Welcome to the new website for residents of the Golden Lane Estate to provide updates on refurbishment works.
Background
The City of London Corporation is investing £29 million in the Golden Lane Estate to carry out repair works. In May 2023, members of its Community and Children’s Services Committee agreed the funding, which includes the refurbishment of windows, roofing, heating, ventilation, insulation, and redecoration works across all blocks on the housing estate.
The upgrades are part of the City Corporation’s Housing Major Works Programme, which includes the installation of new fire doors and sprinklers, with lighting, signage, and accessible routes upgraded.

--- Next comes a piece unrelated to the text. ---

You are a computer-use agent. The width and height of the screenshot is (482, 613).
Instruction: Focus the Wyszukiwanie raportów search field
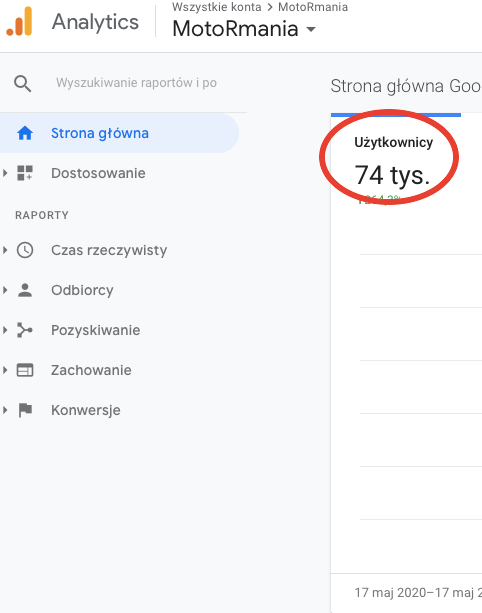tap(136, 83)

The City Corporation is aware that climate action is required to counteract the impacts of a changing planet and is committed to reducing its contribution to the factors that cause climate change and adapting to the impact of a changing climate. As a result, our works on Golden Lane will deliver the highest standard, climate friendly refurbishments to the estate.
February 2025 Update
This website replaces the previous website https://www.goldenlane.site which has now closed down.

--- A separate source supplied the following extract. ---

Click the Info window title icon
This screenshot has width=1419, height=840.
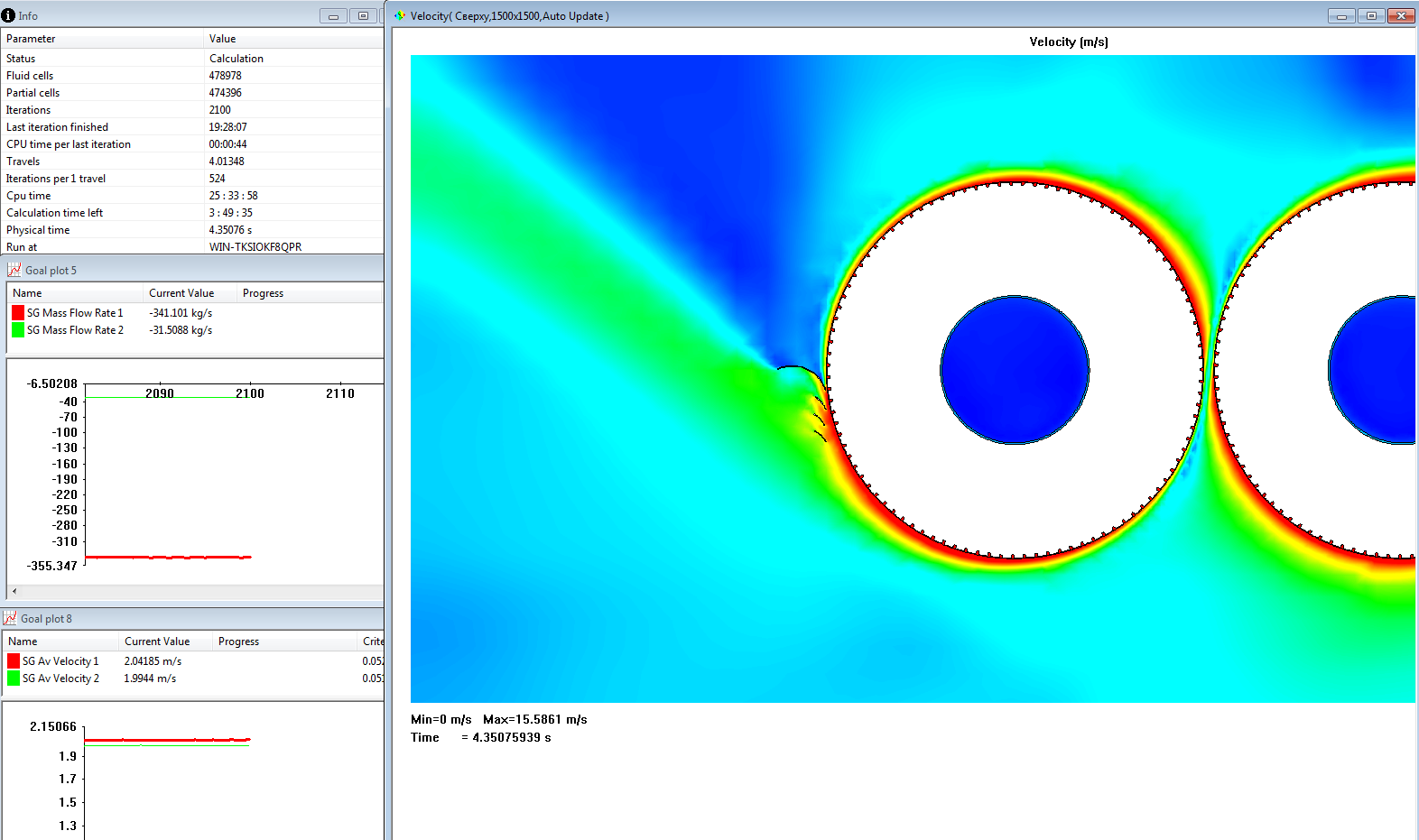point(9,15)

We will be adding more information about the works as it becomes available. Please sign up below to receive news updates.
About the estate
The Golden Lane Estate is a post-war, 1950’s social housing complex, designed by Chamberlin, Powell & Bon. Original proposals for the estate aimed to create a sustainable, self-contained community that in turn comprised a sympathetic environment, enclosed and separate from adjacent, then-derelict sites. The overall design of the estate is significant given its achievement of a viably sustainable community set within a tightly defined space. When completed, the Estate therefore became a symbol of post-war recovery.

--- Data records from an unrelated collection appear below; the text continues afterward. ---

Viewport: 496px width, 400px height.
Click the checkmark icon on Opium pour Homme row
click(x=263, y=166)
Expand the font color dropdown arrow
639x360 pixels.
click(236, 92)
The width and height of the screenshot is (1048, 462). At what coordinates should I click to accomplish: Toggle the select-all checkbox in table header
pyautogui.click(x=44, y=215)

The design was chosen following an open architectural competition in 1951 that saw 178 entries. The winning scheme comprised an 11-storey block - a deliberate landmark feature – along with a further 12, lower level blocks and a community centre. All were configured with an inward looking layout situated around a series of pedestrian courts.
In view of its importance as an example of post-war residential architecture and urban design, the Estate’s component buildings were individually listed in 1997. The Golden Lane Estate represented pioneering post-war design and structural technologies, some of which are clearly distinguishable via individual elements such as windows. Therefore the vast majority of windows utilise then-innovative, light aluminium frames, with the aluminium system in turn comprising the framework for exterior cladding panels. Internally, such a system allowed for the infiltration of natural light and/or impression of light, across all areas of individual apartments.
Crescent House
With its distinctive crescent shape and rich history, this Grade II* listed building holds a special place in the Golden Lane Estate’s architectural heritage. The first to undergo refurbishment, Crescent House is prioritised due to the challenges posed by its unique curved windows. Following extensive public consultation, a Pilot Project was established to compare potential refurbishment options and to better understand the scope of works required.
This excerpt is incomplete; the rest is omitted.